Organization for Internet Safety (OIS) is basically an organization of commercial technology companies claiming to develop policies and procedures to improve computer security, especially how vulnarabilities are released. Although an organization for developing computer security policies would be welcomed, many doubt the motives of OIS.

One example of a source of concern for security professionals is in the OIS FAQ:

Does OIS support pre-disclosure of vulnerability information to select groups?
No. We believe the software author should be given a chance to create a fix before vulnerability information is made public, but that there should be no further distribution of that information until the fix is complete. This priniciple can be very difficult to adhere to in certain situations, such as dealing with the open source community where there aren't protections to keep vulnerability information secret.

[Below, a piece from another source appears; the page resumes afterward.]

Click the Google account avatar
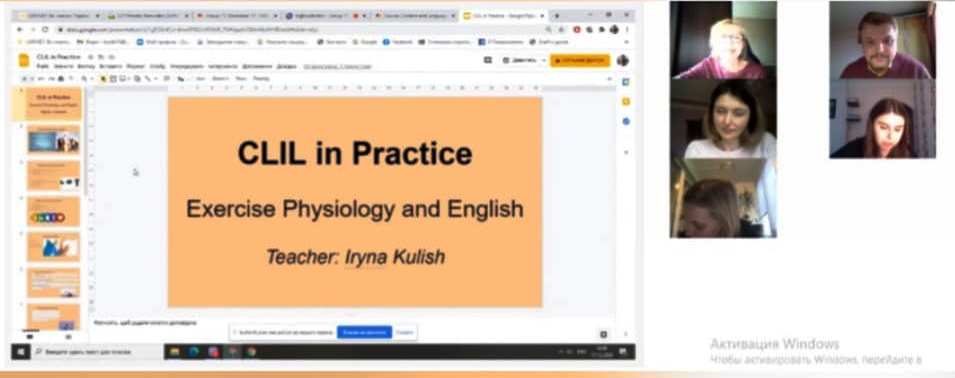This screenshot has width=955, height=378. [x=622, y=60]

The problem with the above principle is that no timeline is stated. The software author has an indefinite period of time to develop a fix, leaving users of the author's product unknowingly vulnerable for an indefinitely time period. Most will agree that the author should be notified first, but if the author fails to develop a fix in a timely matter, the vulnerability can be disclosed to the community so administrators can take preventive action before a fix is made available. This OIS principle puts the needs of the author over its users and the community as a whole.

One of the key members of OIS is Microsoft, a company with a shaky security track record and well-known for resisting admission to vulnerabilities in their products. Many in the computer security community see OIS as front-group lobbying for policies favoring OIS members interests and not those of the community.